- [Objetivo del ejercicio] Retoma el texto sobre la cartelización de la obra pública y continúalo a partir de su última oración.

Desde que el Estado se retiró de la realización de las obras públicas, un reducido grupo de empresas tomó para sí el negocio. Con el tiempo, lo amoldó a condiciones cada vez más ventajosas. El sobrecosto pesa sobre el resto de la economía.

 Por Raúl Dellatorre

El enunciado no es novedoso, pero en boca de un ministro de Economía resulta oportuno para repasar algunas grandes fallas estructurales que, luego, se vuelcan como un castigo a los costos y la competitividad de toda la economía. El “cierto grado de cartelización de la obra pública” y en particular en “el caso de vialidad” al que ayer aludió Lavagna, es una característica originada en la propia lógica del sistema de adjudicación de la obra pública. El retiro del Estado como constructor (en los ’70) y las facilidades otorgadas a un puñado de grupos económicos para hacerse del negocio cumplieron sólo en la ficción con la prometida mejora en la eficiencia y la reducción de costos que se esperaba del accionar privado. Una rentabilidad envidiada por los demás sectores económicos y la constante renegociación de contratos por “mayores costos” pasaron a ser la tónica dominante en el negocio de “la patria contratista”. Un negocio en provecho propio y con rendimiento negativo para el resto.

- [Datos mostrados]
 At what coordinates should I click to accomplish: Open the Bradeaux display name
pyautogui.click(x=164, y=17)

==

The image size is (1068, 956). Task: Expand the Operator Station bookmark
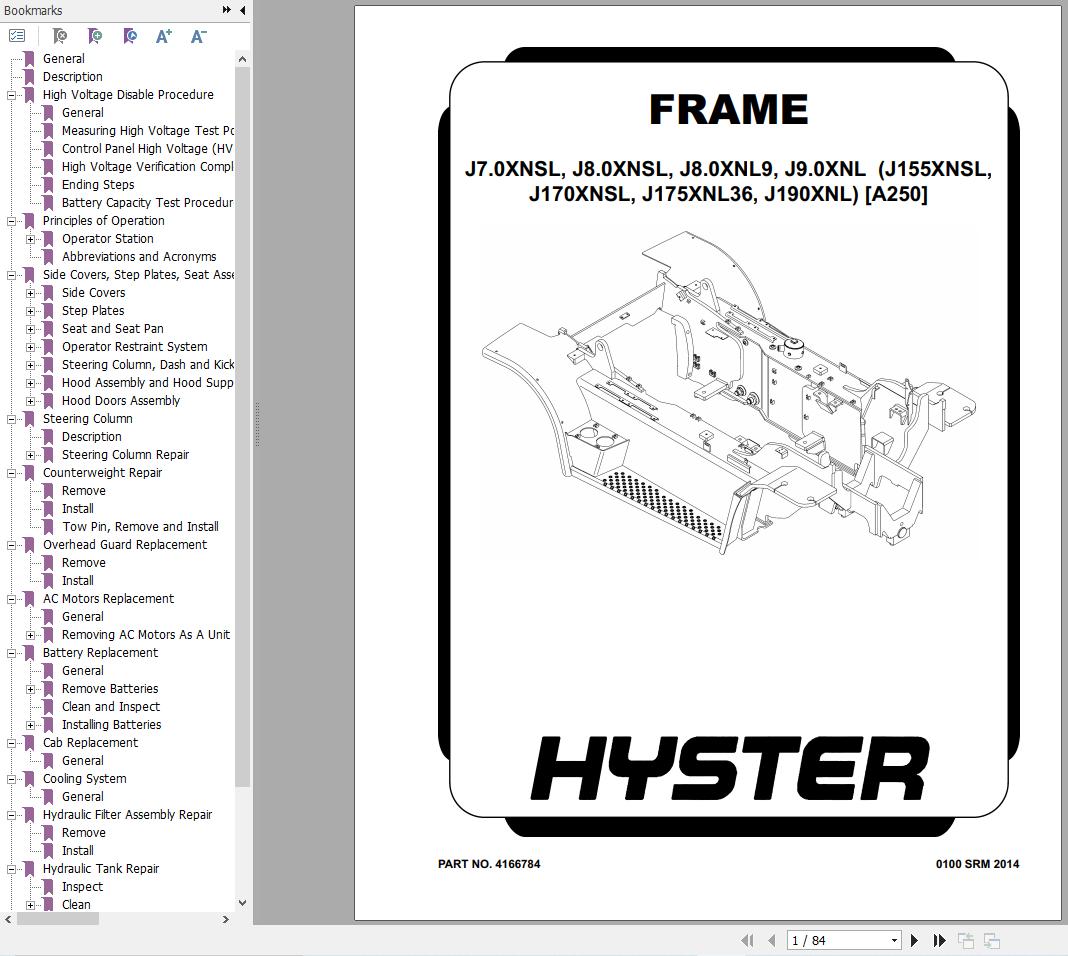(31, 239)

- [Resultado de la tarea]
Lavagna le imputó al sector “un elevado grado de cartelización”, y dejó picando una acusación pero sin enunciarla: aprovecharse de esa situación dominante en beneficio propio, al señalar que las consecuencias en materia de sobreprecios “están siendo investigadas”. El elevado grado de cartelización en la obra pública es fácilmente comprobable, tanto por la corta lista de concesionarios y contratistas, como por la forma en que ese puñado de empresas se ligan entre sí conformando consorcios que, en unas licitaciones, los encuentra como rivales y, en otras, como socios. La conducta monopólica es un poco más difícil de demostrar –pero sólo un poco–, porque reclamaría verificar que tal condición de “exclusividad” del grupo de contratistas es aprovechada para inflar los precios que le cobran al Estado. Sospechas, no le faltan ni al propio ministro.
En el propio diseño de la contratación de la obra pública está la génesis del problema. “Las licitaciones grandes tienen nombre y apellido”, relata un técnico del sector público vinculado a este tipo de contrataciones. “Nadie puede decir que la Ley de Obra Pública no se cumpla: la presentación del Sobre 1 de antecedentes de la empresa, el Sobre 2 con especificaciones técnicas y demás requisitos; todo eso lo cumplen, pero son pocos y siempre los mismos los que se presentan”, recita el funcionario con tono resignado.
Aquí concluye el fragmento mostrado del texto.